__Instructions to follow__
A word-for-word copy is needed of the line containing "Instruction: View the" and every line after it through the end of the records below, leaving out all pictures.

__Data__
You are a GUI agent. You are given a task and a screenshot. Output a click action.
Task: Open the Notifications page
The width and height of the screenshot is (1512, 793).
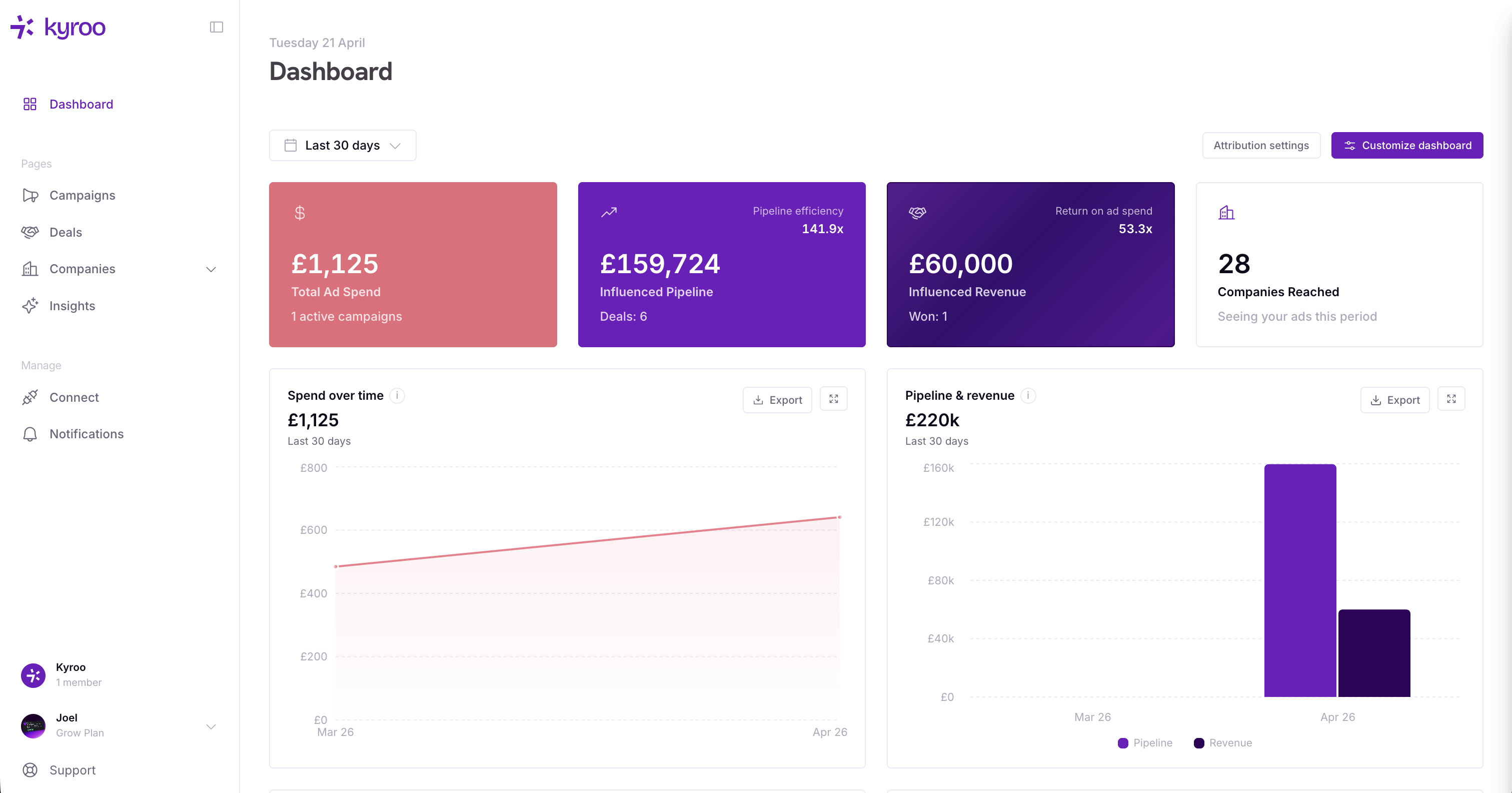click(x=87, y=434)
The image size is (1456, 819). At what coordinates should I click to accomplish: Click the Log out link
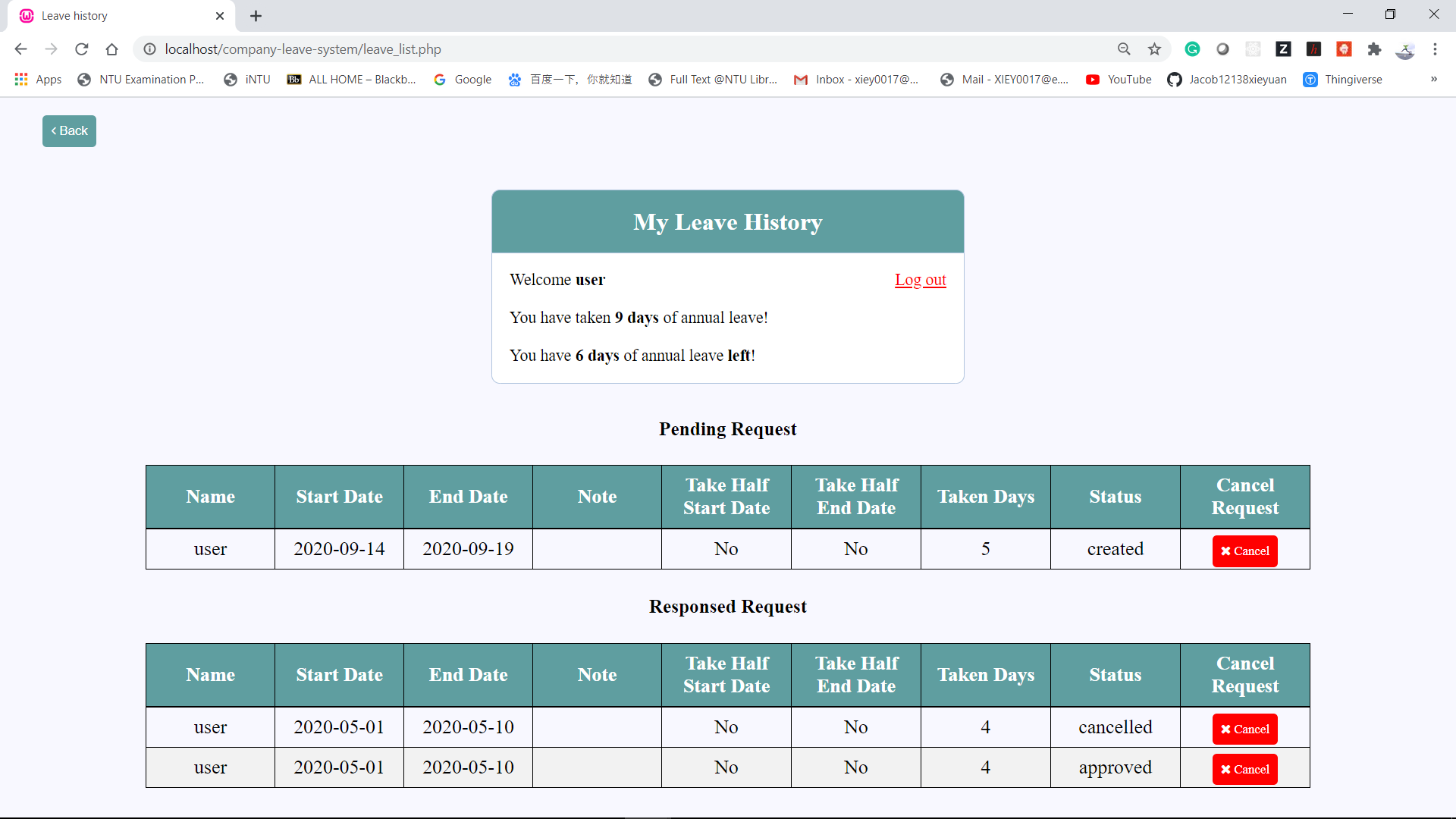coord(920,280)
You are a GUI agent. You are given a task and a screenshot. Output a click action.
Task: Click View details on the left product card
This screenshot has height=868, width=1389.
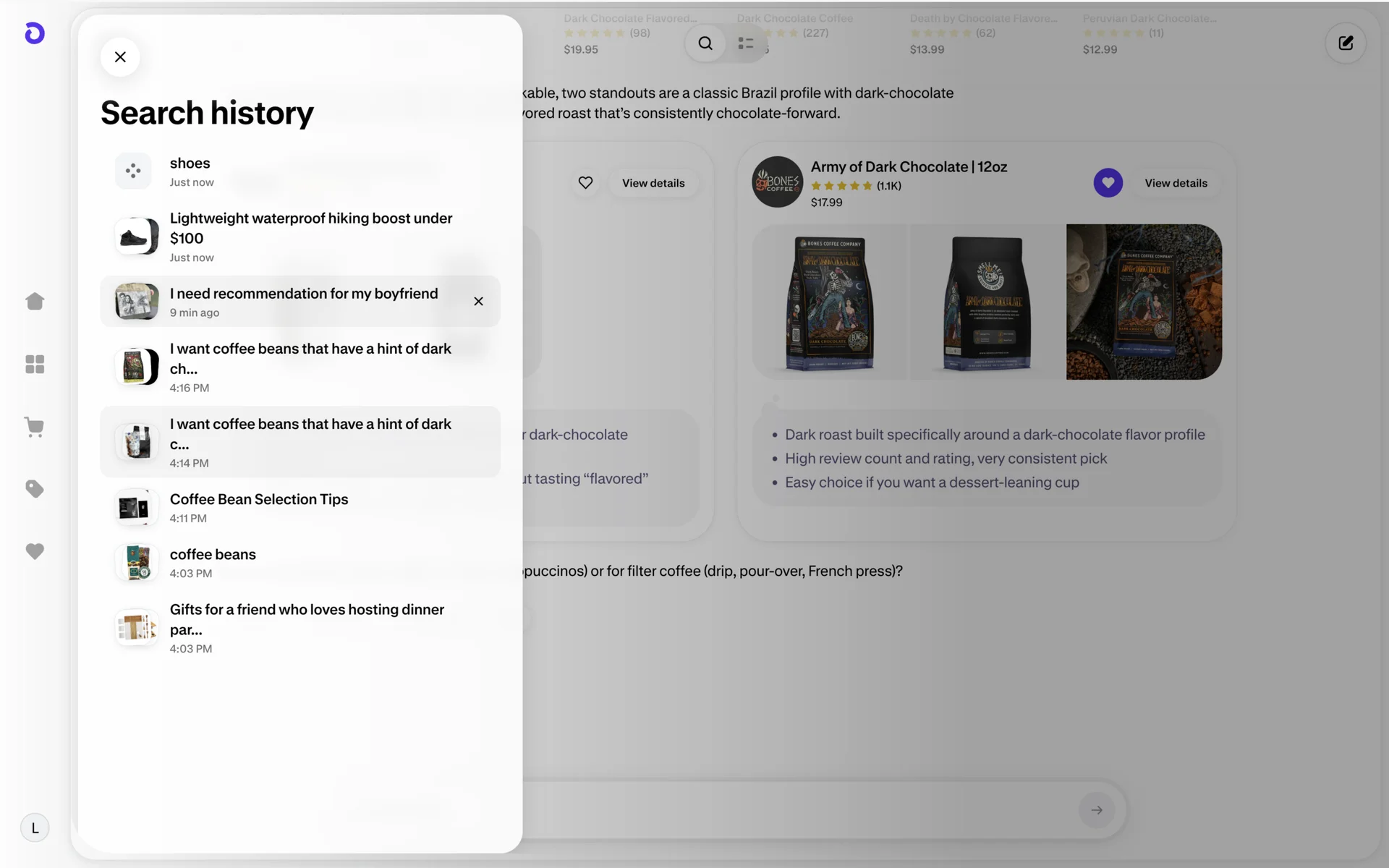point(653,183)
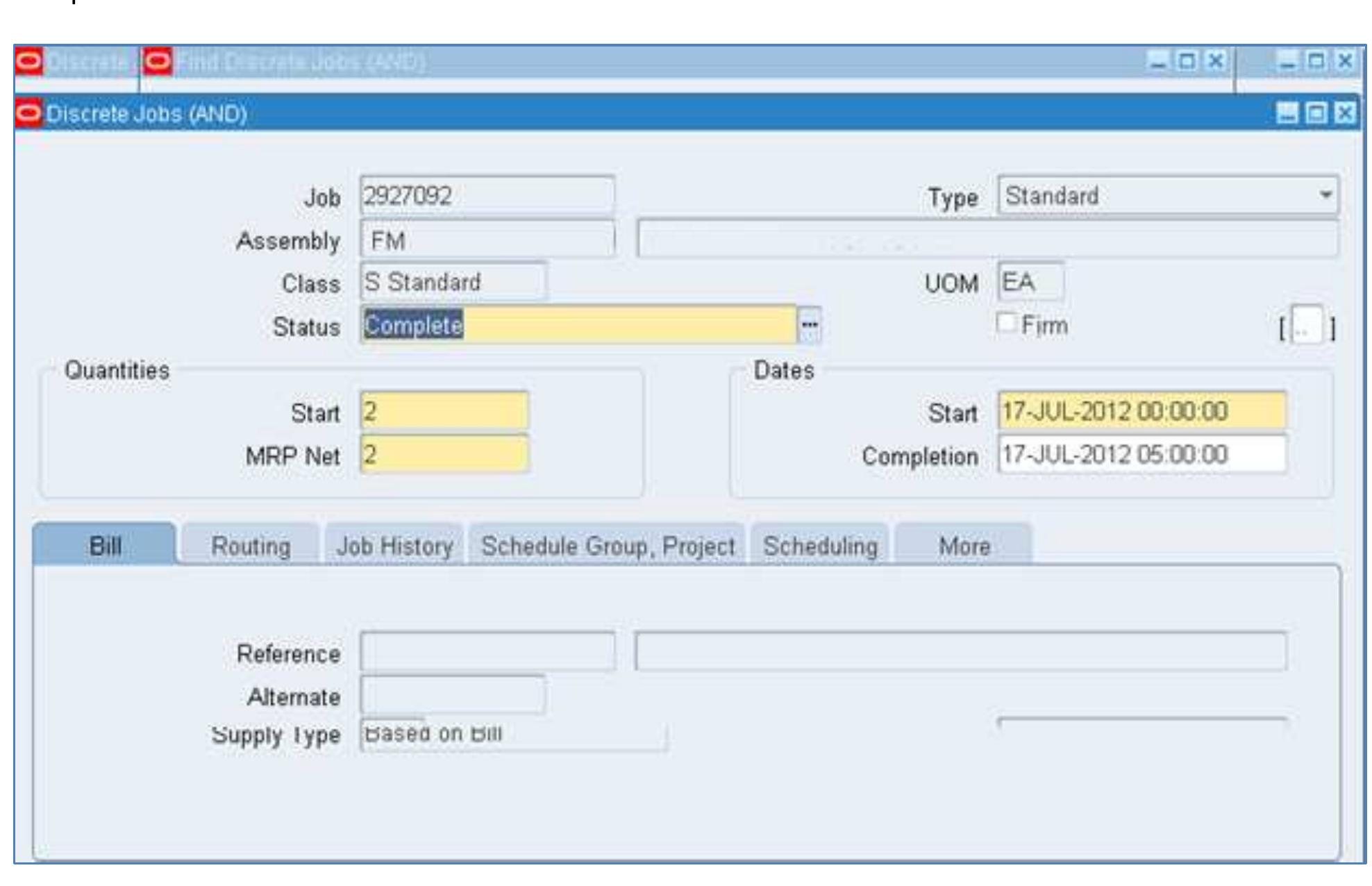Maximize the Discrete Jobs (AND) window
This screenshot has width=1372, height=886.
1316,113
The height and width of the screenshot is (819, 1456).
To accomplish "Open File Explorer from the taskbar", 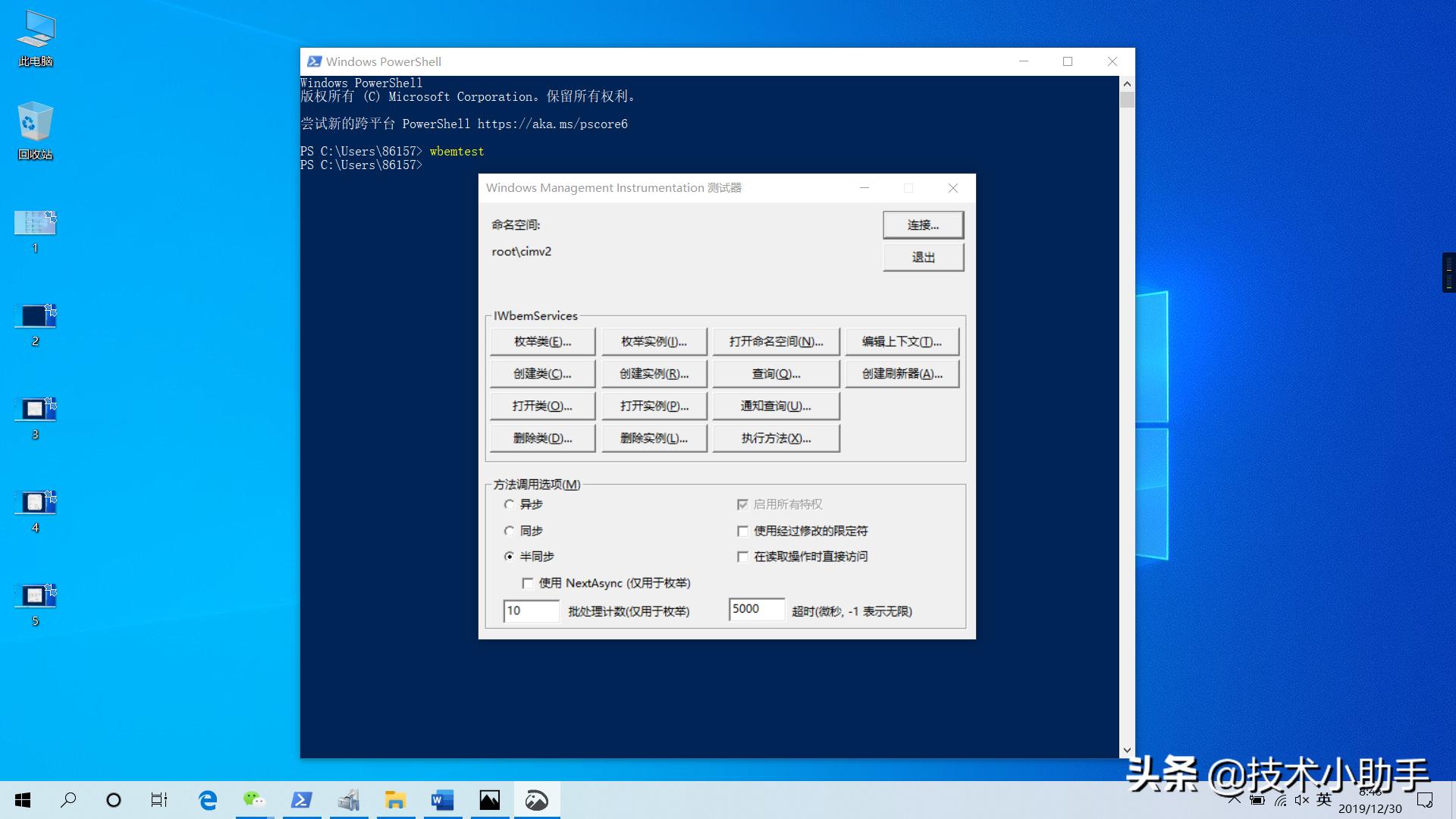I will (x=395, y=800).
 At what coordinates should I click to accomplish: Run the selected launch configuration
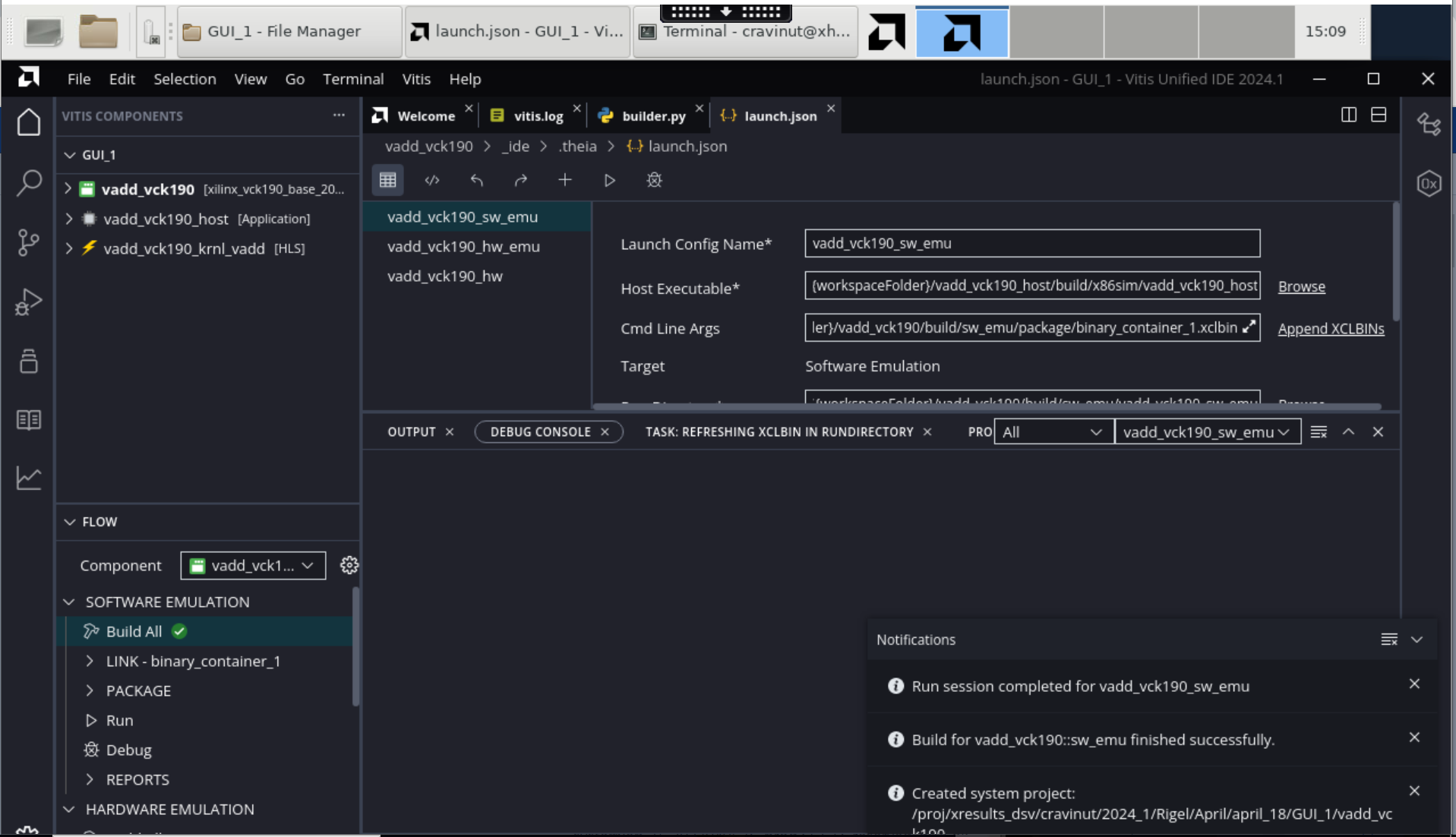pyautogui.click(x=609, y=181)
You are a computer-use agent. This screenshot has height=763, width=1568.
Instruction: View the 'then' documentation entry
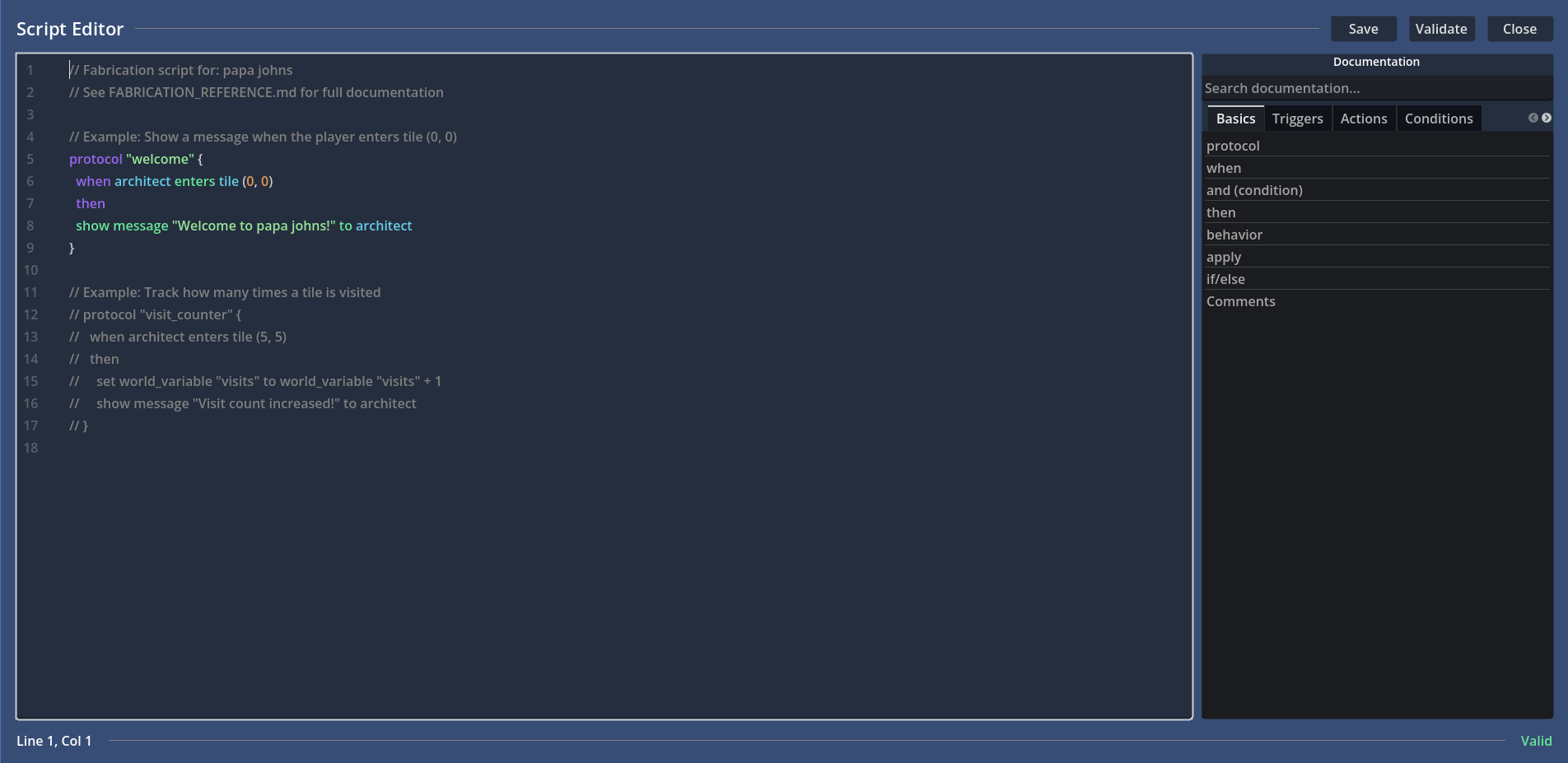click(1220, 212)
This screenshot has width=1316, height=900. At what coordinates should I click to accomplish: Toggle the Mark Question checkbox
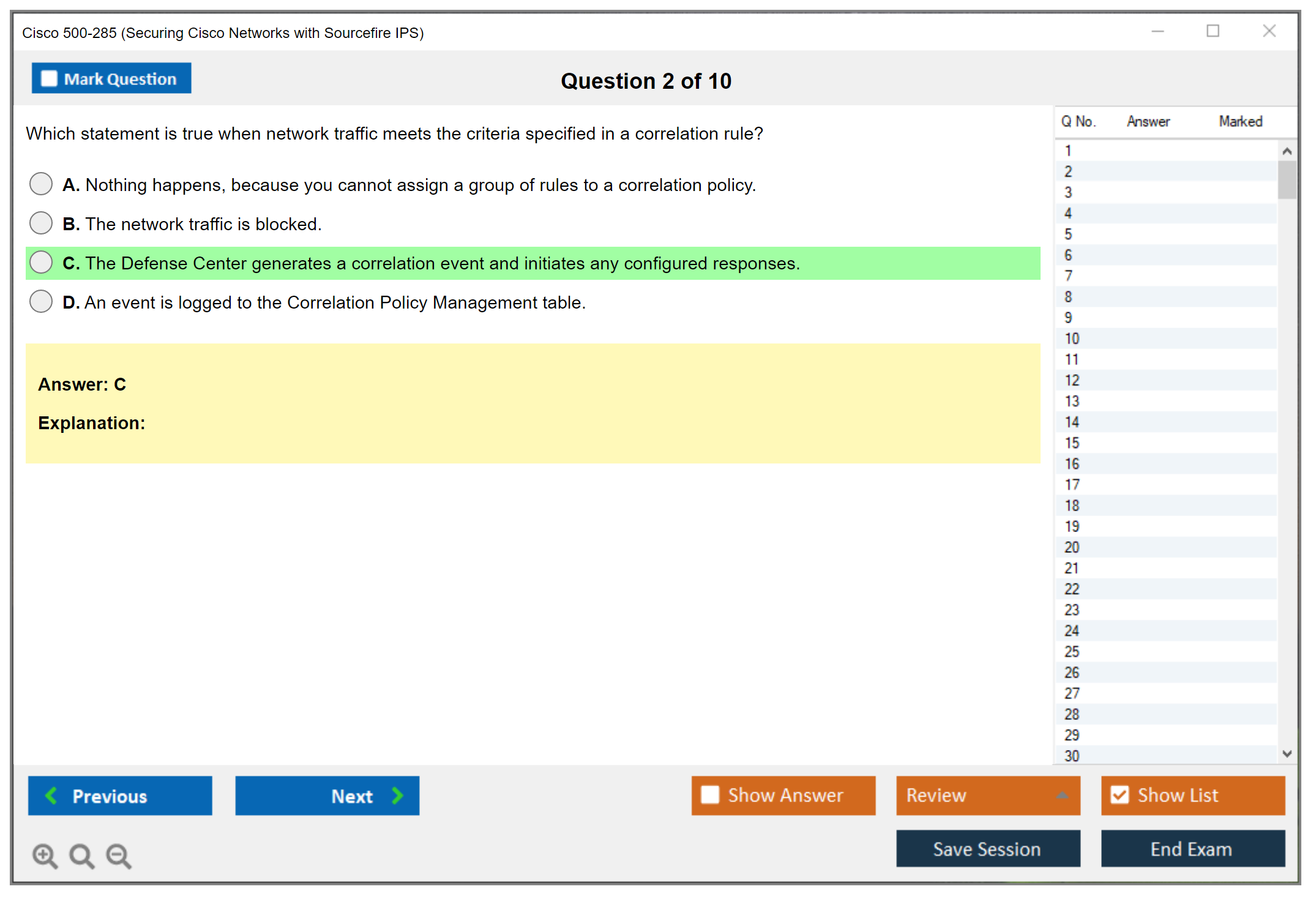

__Task answer__
Instruction: View the 'then' documentation entry
click(1220, 212)
This screenshot has width=1316, height=900. At what coordinates should I click to accomplish: Toggle the Mark Question checkbox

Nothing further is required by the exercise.